Each line from the one bearing "Click the dot" through the last line of the entries below should be returned exactly, with pictures left out.

Extracted records.
-*-
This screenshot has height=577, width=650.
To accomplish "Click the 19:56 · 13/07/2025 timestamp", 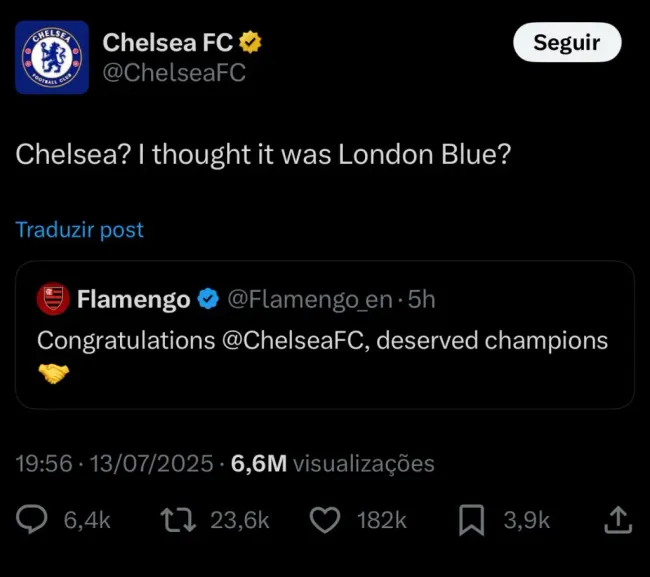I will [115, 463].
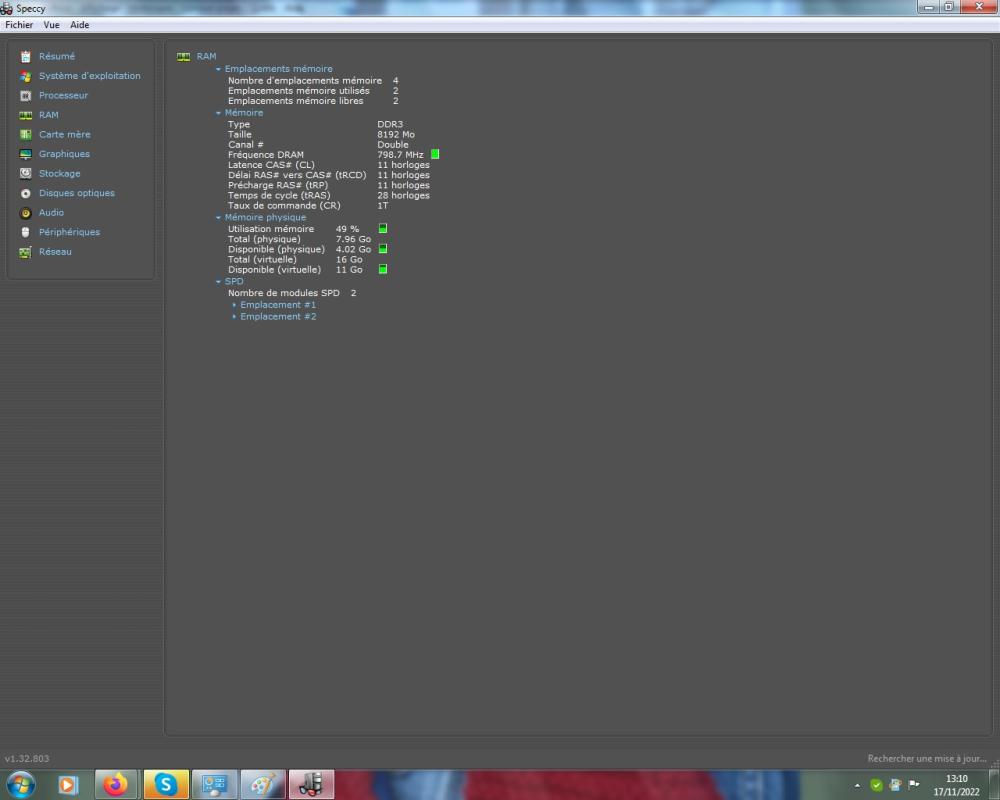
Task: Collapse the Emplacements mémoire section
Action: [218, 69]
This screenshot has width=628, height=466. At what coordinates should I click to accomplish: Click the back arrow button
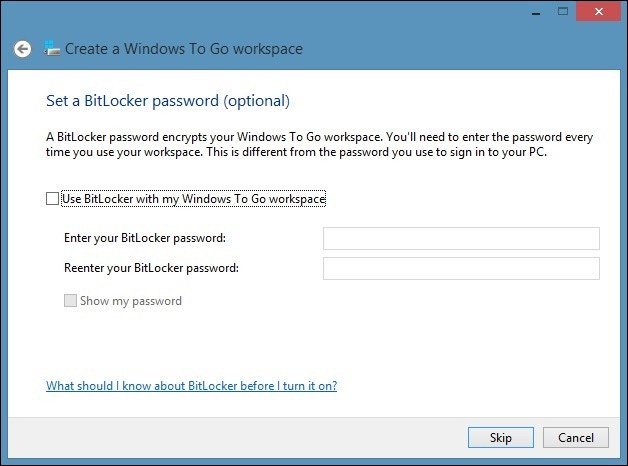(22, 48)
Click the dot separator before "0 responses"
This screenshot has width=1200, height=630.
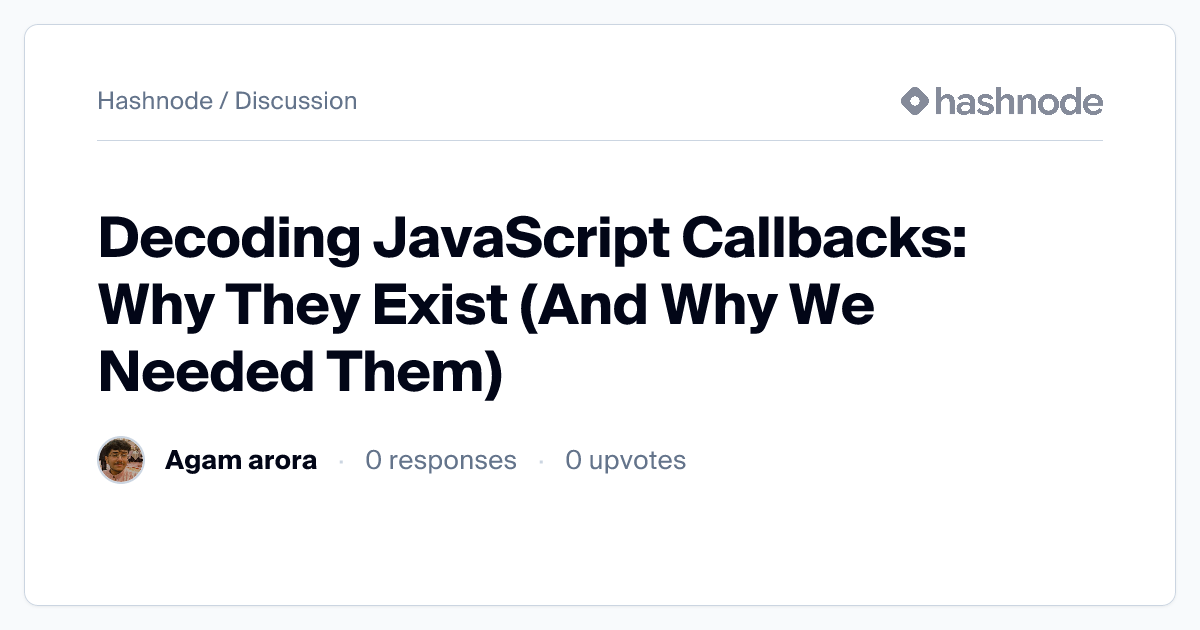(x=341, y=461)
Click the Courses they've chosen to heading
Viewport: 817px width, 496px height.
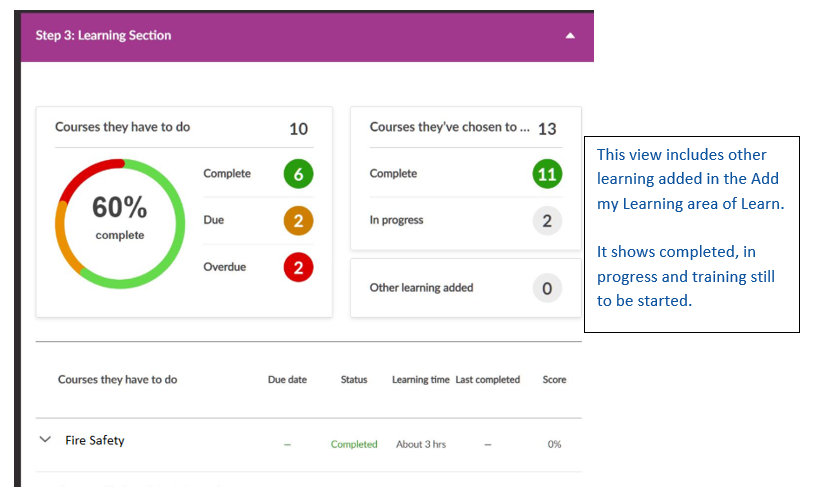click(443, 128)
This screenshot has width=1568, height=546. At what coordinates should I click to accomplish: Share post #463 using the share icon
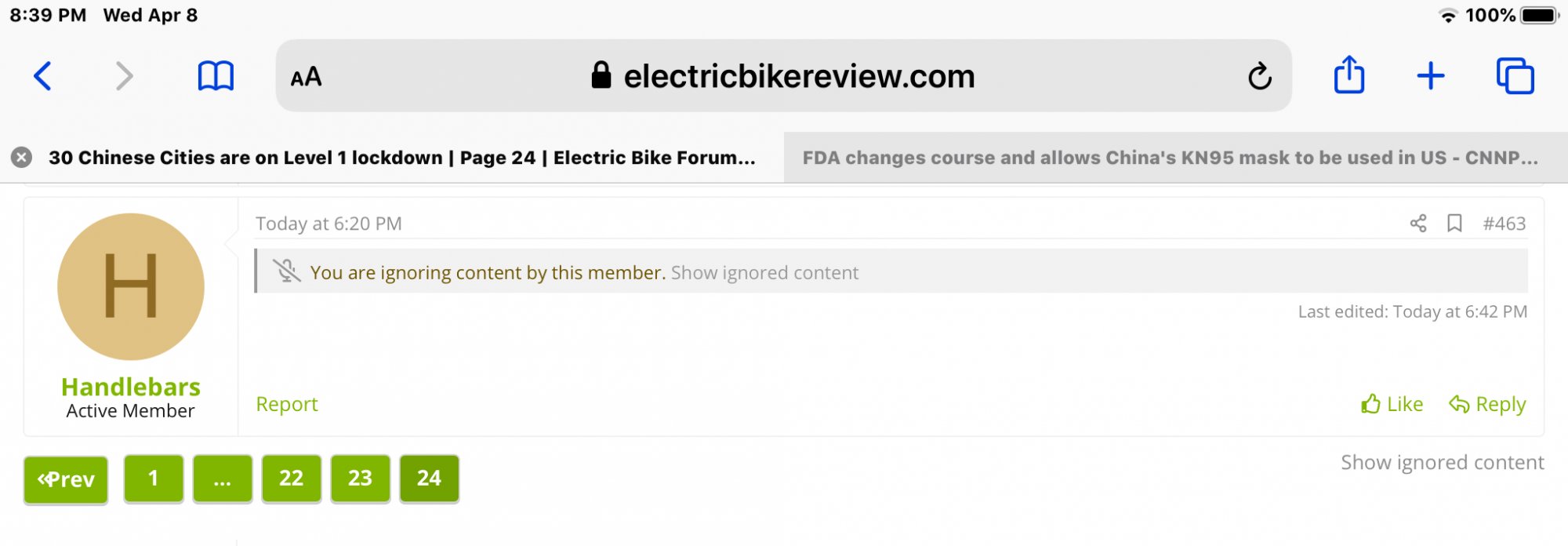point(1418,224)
-*-
Written answer.
Click the dot separator before "0 responses"
This screenshot has width=1200, height=630.
(x=341, y=461)
Click the Courses they've chosen to heading
Viewport: 817px width, 496px height.
click(443, 128)
This screenshot has width=1568, height=546. At what coordinates should I click to accomplish: Share post #463 using the share icon
point(1418,224)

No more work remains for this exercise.